The Farm's organically grown vegetables lend more crunch to healthy living.
But health is not limited to the physical. “Holistic involves the healing of the mind, body and spirit,” smiles Dr Bardonado. “In treating the physical body, you touch the mental and spiritual. That’s the basis of holistic care.”
“We tell our guests, you are the architect of your own health.” Guests return home not just with memories of feeling better after having stayed at The Farm, but with new-found wisdom of how to eat right and live healthier.
The Farm sees varied guests, from weekend trippers reveling in the delectable vegan cuisine to health sufferers. An obese woman in her 40s suffered from chronic obstructive pulmonary disease with laboured breathing and walking difficulty.

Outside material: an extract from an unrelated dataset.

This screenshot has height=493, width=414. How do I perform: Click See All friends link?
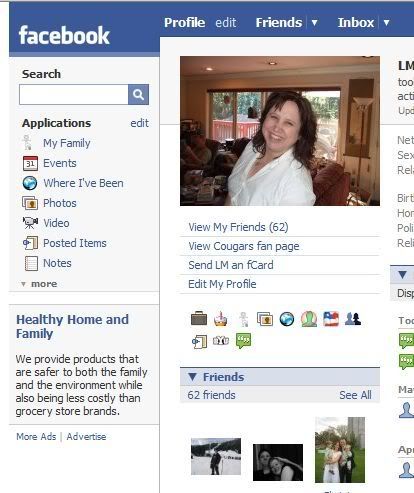point(355,395)
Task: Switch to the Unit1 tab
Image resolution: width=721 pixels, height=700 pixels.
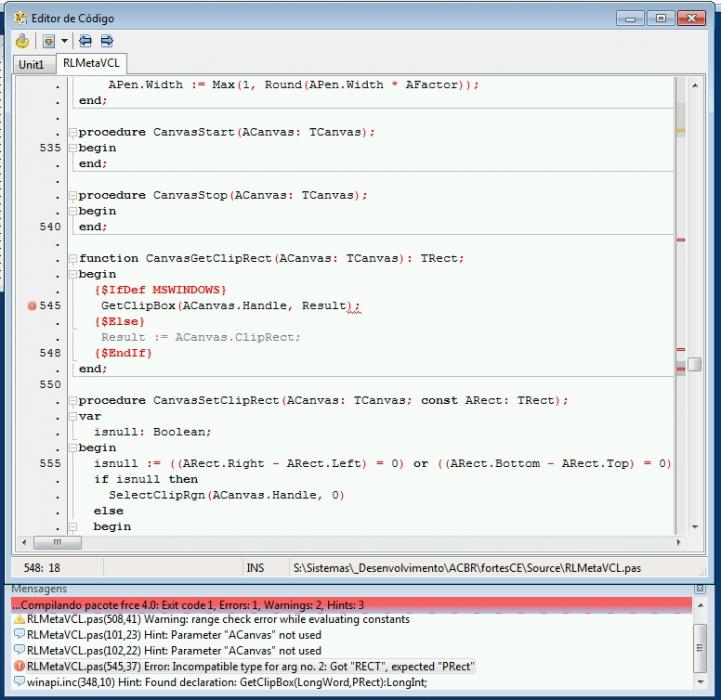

Pumpkin, nuts and brown rice for complete vegan meal. Foods at The Farm are either prepared raw or partially cooked to retain nutrients.
The heavy smoker had led a stressful lifestyle back in India and flew into the Philippines to get help. After staying at The Farm for a month, she shed kilos with the weight-loss and cleansing programme, improved her breathing with yoga exercises, walked further than before and learnt how to eat right and live a balanced lifestyle for optimal health.

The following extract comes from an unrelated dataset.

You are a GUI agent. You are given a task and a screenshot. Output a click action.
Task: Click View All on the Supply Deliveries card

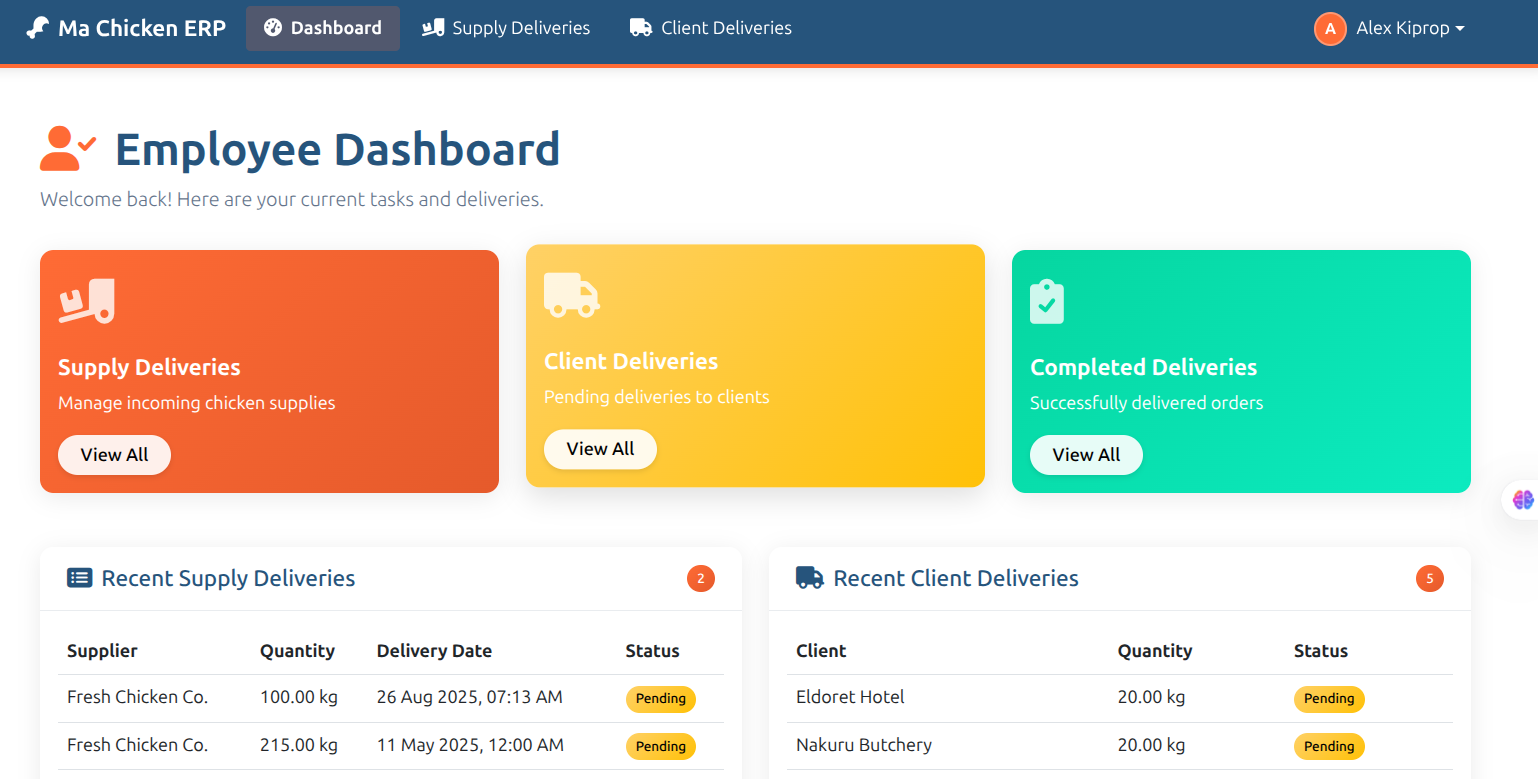pyautogui.click(x=114, y=454)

Drinking virgin coconut oil is a medical boost, says the doctor, who prescribes a shot of this oil to patients daily. “It cleanses from the mouth to the anus, killing parasites, viruses, fungi and bacteria,” says Dr Bardonado. Water from young coconut or buko juice has vitamins and enzymes that nourish the body, with even anti-wrinkle properties when applied externally, he claims.
Other detox programmes on doctor’s orders, depending on patient conditions, include nutritional microscopy, colon hydrotherapy, wheatgrass infusion therapy, Digital Meridian Diagnostic System (DMS), kidney cleansing, liver cleansing, body salt bath and also massages.
Dr Bardonado recommends qigong and yoga to keep inner organs in shape, not just muscles.
“Massages are to optimize the flow of chi to the body and subsequently harmonize it.” Chi in Chinese medicine or prana in Indian medical traditions refer to life force within us beyond the physical. It is to re-connect ourselves to the “inner essence” and develop the ability to obtain healing energies through nature.
It is believed that poor health conditions can be attributed to this lack of harmony. A person desiring love and affection and not getting it may store more sugar in the body for the “sweetness” the body craves, eventually developing diabetes. Fat, source of warmth and protection in the body, can be gained excessively if the person lacks the warmth of loved ones.
“Cancer also has an emotional element too. People who are weaker or stressed with low immunity are more prone to getting cancer,” says the doctor, who believes that eating raw health foods boost the body’s immunity system, helping even with regression. The Farm provides most of the vegan foods farmed in organic ways.
Bringing the patient back to optimal health beyond identifying and dealing with the root cause of the disease is the end goal of Dr Bardonado and his team of medical professionals at The Farm. “Sleep is the number one rejuvenator. After a good night sleep, try to stretch in the morning and do some exercises or yoga to stimulate your blood flow and optimize the flow of chi,” advises the healing doctor.